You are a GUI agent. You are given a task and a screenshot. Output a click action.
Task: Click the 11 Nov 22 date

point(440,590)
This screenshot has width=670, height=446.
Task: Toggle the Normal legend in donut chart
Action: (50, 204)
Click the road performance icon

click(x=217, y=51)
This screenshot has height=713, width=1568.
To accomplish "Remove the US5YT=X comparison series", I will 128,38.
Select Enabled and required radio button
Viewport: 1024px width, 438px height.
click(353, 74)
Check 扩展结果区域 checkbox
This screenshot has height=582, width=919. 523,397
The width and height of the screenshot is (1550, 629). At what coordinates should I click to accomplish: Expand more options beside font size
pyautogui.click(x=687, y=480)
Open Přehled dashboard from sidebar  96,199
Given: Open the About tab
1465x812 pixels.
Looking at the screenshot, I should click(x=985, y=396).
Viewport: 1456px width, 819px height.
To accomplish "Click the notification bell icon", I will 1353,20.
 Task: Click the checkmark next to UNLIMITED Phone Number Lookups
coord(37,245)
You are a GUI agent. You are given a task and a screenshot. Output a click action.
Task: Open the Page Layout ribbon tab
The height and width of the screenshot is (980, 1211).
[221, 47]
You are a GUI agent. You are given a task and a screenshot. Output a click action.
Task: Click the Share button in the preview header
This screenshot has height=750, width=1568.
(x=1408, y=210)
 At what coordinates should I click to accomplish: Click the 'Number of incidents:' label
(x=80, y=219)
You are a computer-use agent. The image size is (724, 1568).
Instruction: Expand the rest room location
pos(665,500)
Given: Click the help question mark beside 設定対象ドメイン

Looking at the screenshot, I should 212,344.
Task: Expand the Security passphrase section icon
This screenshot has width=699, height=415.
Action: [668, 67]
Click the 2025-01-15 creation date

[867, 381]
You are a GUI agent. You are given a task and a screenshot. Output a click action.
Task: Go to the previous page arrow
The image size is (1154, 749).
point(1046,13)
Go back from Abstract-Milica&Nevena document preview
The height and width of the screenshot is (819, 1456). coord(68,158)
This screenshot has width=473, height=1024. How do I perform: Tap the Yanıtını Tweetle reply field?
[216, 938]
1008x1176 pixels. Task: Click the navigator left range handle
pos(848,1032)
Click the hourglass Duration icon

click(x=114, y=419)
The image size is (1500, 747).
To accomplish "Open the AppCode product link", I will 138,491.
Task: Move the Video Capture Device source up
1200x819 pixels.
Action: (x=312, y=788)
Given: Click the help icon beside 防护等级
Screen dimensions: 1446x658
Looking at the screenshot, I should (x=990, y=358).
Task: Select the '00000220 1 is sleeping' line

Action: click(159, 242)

-=-=-=-=-

_OBJECTIVE:_
From the entries above, collect every line that contains the string "Open", where case counts.

_TASK SOLUTION:_
Open Přehled dashboard from sidebar  96,199
Given: Open the About tab
Task: Open the Page Layout ribbon tab
To accomplish "Open the AppCode product link", I will 138,491.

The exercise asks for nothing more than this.